> [SOURCE INFORMATION]
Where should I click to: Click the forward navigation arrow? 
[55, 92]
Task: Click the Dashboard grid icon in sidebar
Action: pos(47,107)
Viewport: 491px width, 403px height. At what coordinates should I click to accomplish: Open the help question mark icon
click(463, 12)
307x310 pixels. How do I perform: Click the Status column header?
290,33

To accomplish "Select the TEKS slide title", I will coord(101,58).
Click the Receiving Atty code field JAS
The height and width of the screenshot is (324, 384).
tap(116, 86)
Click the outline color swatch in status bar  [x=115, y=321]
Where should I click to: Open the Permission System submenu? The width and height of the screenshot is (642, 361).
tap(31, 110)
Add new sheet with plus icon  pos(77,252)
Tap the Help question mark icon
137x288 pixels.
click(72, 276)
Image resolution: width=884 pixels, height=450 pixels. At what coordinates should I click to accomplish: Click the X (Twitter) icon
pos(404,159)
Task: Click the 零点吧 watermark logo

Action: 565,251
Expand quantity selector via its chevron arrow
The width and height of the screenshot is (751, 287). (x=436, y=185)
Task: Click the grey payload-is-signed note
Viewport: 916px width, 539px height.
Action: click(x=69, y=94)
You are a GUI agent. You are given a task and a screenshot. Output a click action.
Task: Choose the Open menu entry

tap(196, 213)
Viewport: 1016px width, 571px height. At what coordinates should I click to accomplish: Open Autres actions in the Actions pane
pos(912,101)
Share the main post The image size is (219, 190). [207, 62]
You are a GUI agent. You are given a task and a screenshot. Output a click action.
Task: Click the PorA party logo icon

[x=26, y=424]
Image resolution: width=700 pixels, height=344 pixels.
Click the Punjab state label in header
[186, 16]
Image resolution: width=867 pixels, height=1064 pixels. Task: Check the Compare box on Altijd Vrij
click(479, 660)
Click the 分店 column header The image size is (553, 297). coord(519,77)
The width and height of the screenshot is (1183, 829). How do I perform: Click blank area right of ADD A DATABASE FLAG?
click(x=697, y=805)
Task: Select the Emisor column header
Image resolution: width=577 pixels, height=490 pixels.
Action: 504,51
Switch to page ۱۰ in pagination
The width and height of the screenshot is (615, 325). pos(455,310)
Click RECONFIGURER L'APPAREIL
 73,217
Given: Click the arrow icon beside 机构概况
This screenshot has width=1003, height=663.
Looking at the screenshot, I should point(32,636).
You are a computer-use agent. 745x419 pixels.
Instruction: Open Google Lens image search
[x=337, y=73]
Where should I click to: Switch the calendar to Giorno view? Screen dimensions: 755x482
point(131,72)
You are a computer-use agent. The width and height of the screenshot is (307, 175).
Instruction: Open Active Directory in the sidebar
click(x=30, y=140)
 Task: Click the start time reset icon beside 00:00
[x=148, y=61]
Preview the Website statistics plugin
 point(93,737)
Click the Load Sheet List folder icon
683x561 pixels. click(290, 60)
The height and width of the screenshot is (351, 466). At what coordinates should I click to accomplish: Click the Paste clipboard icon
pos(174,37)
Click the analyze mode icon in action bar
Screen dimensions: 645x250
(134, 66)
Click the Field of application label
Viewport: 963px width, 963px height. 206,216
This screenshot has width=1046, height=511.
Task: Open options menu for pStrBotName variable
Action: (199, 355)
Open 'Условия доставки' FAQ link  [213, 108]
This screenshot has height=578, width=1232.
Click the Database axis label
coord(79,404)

> [WORK ORDER] Find every line in the records above that contains the word "size", and copy each one.

> [TASK ANSWER]
Share the main post The image size is (219, 190). [207, 62]
Click the 分店 column header The image size is (553, 297). coord(519,77)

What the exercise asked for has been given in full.